→ **What to work on**:
1 – Reproduce the portion of the roasted vegetable recipe post beginning at the words "I used yellow" and stopping after the words "and garlic cloves.".
2 – Resume the roasted vegetable recipe post after its final sentence, carrying on in the same voice.
### Extract provided ###
Y'all, I finally made time to cook this week! It's a miracle! It took me about an hour and a half after getting off the bus from work, which was kind of exhausting, but it reminded me just how satisfying it can be to make something from nothing. Cooking doesn't have to be a stressful event; sometimes after an 8-hour day and a commute, it seems like the least appealing option... but blending spices and ingredients together into something delicious, and knowing that you made it yourself and that it's (sometimes) healthy, you just feel more adult! This segues perfectly into that whole "do adults call themselves adults" conversation, but we can save that for another time.
This recipe is inspired by something my roommate Leslie made the other night - I didn't ask her for the exact recipe, so bare with me L if it's not quite the same! I tried! Either way, it turned out pretty well, and was very, very, very low energy. I love it. Thanks for the inspiration, roomie!
Want to find out how to make this beautiful bowl of veggie love? Click on through!
Step 1: Chop your veggies!
I used yellow squash, cucumber (by accident - I thought it was a zucchini, but it still turned out fine! By all means, use a zucchini though), and mushrooms. If I was feeling a little more energetic I would have added some onions and garlic cloves.
(Ok wait, step 1 is really preheat the oven to 400 degrees. So, do that, then chop.)
Step 2: Douse your veggies and bake for 10 minutes at 400 degrees.
Drizzle some olive oil, salt, pepper, and garlic salt (if you like!) on your chopped veggies in whatever baking pan or sheet or dish you're using and put them in the preheated oven for about ten minutes, stirring them about halfway through. Make sure they're mostly roasted through before moving on to the next step!
### Dataset section ###
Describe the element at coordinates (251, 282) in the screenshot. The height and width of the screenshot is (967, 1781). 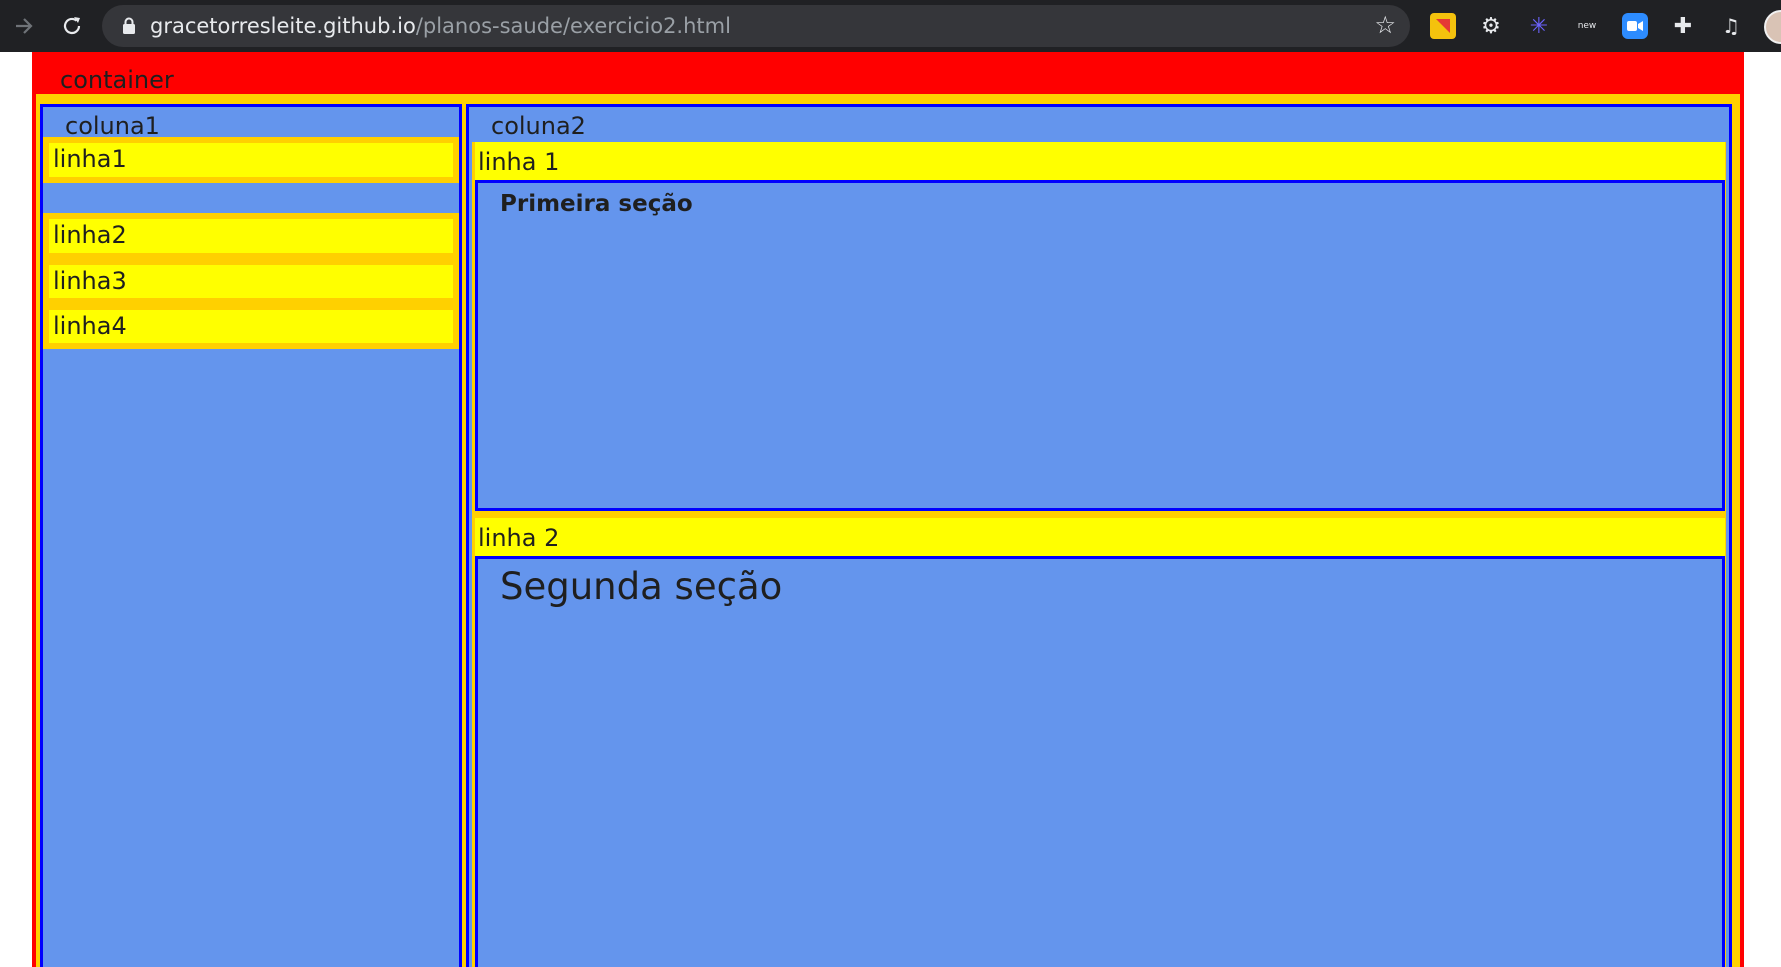
I see `linha3-row: linha3` at that location.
###
→ **Results**:
1 –
I used yellow squash, cucumber (by accident - I thought it was a zucchini, but it still turned out fine! By all means, use a zucchini though), and mushrooms. If I was feeling a little more energetic I would have added some onions and garlic cloves.

2 –
Also, prepare your other ingredients: basil leaves; chopped tomatoes with the juice; and couscous, quinoa, or brown rice.
Step 3: Add your tomatoes, bake for another 10-15 minutes.
When the veggies are mostly roasted, add the tomatoes to your mixture and stir until they're evenly coated. Don't worry if the tomato juice is soupy and watery - it'll cook down a bit in the oven! Plus, we're basically making a sauce, so some wateriness is fine.
While you're waiting for the tomato mixture to roast for another 10-15 minutes (you won't overcook them, I promise!), plate your basil leaves and make whatever grain you like. You could even use spiral or shell pasta, if you really want! Go crazy y'all!
Step 4: Take out your mixture and let stand for a few minutes.
Step 5: Poach an egg (use this recent tutorial if you don't know how) and plate!
Add additional salt and pepper if you need to...
See? Easy. You can change the recipe to suit any of your preferences/needs and can add some kind of meat to the sauce if desired, or parmesan cheese, instead of the poached egg. In fact, some commenters on instagram asked if the egg was Burrata mozzarella - that would be a fantastic swap! I should try that someday. Someday SOON.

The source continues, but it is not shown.